*Written exercise 1*. Translate this sentence from the text on endangered Alaskan tundra plants into Spanish: "It lives on cliffs and rocky outcroppings at approximate elevations of 1,200 to 1,700 feet."
*Written exercise 2*. Transcribe the part of the text on endangered Alaskan tundra plants between "Windswept and treeless, the" and "of threatened species.", inclusive.
*Written exercise 3*. Write the next part of the text on endangered Alaskan tundra plants, picking up after its final sentence.

*Text extract*.
-------------------------

Windswept and treeless, the Alaskan Arctic may appear botanically inhospitable, but tenacious mosses, sedges, shrubs and lichen dot the tundra. The U.S. Forest Service ranks only one tundra plant as federally endangered, though three more have been assigned a global rating of G1, which indicates a plant is “critically endangered throughout its range” by The Nature Conservancy. The Alaska Department of Fish and Game credits geographical isolation, limited human impact, “and a little luck” with the state’s comparably short list of threatened species.
Aleutian Shield Fern
The sole federally classified endangered inhabitant of the Alaskan Tundra is the Aleutian shield fern, native to the central Aleutian Islands. It lives on cliffs and rocky outcroppings at approximate elevations of 1,200 to 1,700 feet. The Aleutian shield fern is considered in danger of extinction and has a global ranking of G1. However, the University of Alaska at Fairbanks maintains a greenhouse fern population to monitor the shield fern.

-------------------------

*Supplied information*.
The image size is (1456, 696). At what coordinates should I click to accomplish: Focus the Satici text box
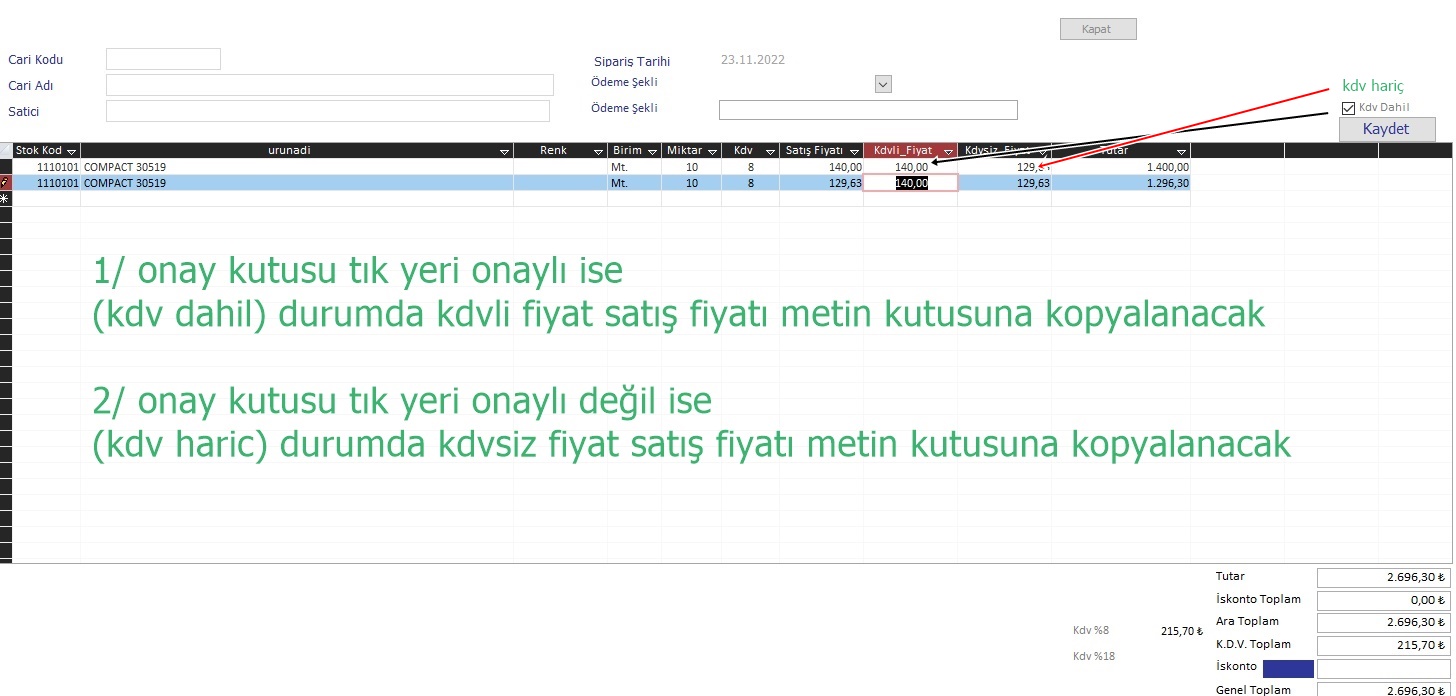click(327, 111)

-------------------------

*Expected answer 1*. Vive en acantilados y afloramientos rocosos a altitudes aproximadas de 1.200 a 1.700 pies.

*Expected answer 2*.
Windswept and treeless, the Alaskan Arctic may appear botanically inhospitable, but tenacious mosses, sedges, shrubs and lichen dot the tundra. The U.S. Forest Service ranks only one tundra plant as federally endangered, though three more have been assigned a global rating of G1, which indicates a plant is “critically endangered throughout its range” by The Nature Conservancy. The Alaska Department of Fish and Game credits geographical isolation, limited human impact, “and a little luck” with the state’s comparably short list of threatened species.

*Expected answer 3*.
Aleutian wormwood grows on Kiska and Rat Islands, part of the far western Aleutian Islands chain. It demands an elevation of at least 700 ft. and lives best in graveled, windy fellfields. Generally, Aleutian wormwood appears as scattered white rosettes in bare patches between healthy vegetation. Its leaves are covered with long blonde hairs, similar to a paintbrush. Rarely, a flowering stem of 4 to 5 cm appears at the apex of the plant.
Native to Kodiak and Sitkalidak Islands in south Alaska, Sessile-leaved scurvy-grass lives in gravel bars on the coast in intertidal zones. It can grow up to 7 cm tall but is under water at high tide. Its seeds are covered with waxy scale-like knobs called trichomes. While officially ranked G1, the Alaska Rare Plant Field Guide notes, “There remains some question as to the appropriate rank at which to treat this taxon.”
Bering Sea Douglasia
The Seward Peninsula reaches out into the Bering Sea from Alaska's west coast and hosts the Bering Sea douglasia, a small herb with a slender tap root. On the peninsula, this G1-ranked douglasia is often found on limestone. It also grows on mountain summits in western Alaska at heights between 1,000 and 1,800 feet. The Bering Sea douglasia is differentiated from other species of douglasia by the dense blanket of tiny, branched hairs covering the leaves and stem. Pink flowers bloom in mid to late June and gradually turn white.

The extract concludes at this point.